**WHAT TO DO**
Write out the whole listing exactly as it stands.

Start of THE DATA

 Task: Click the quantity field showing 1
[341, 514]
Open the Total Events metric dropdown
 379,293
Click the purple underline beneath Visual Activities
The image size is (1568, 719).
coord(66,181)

End of THE DATA

**RESPONSE BOX**
 Task: Click the quantity field showing 1
[341, 514]
Open the Total Events metric dropdown
 379,293
Click the purple underline beneath Visual Activities
The image size is (1568, 719).
coord(66,181)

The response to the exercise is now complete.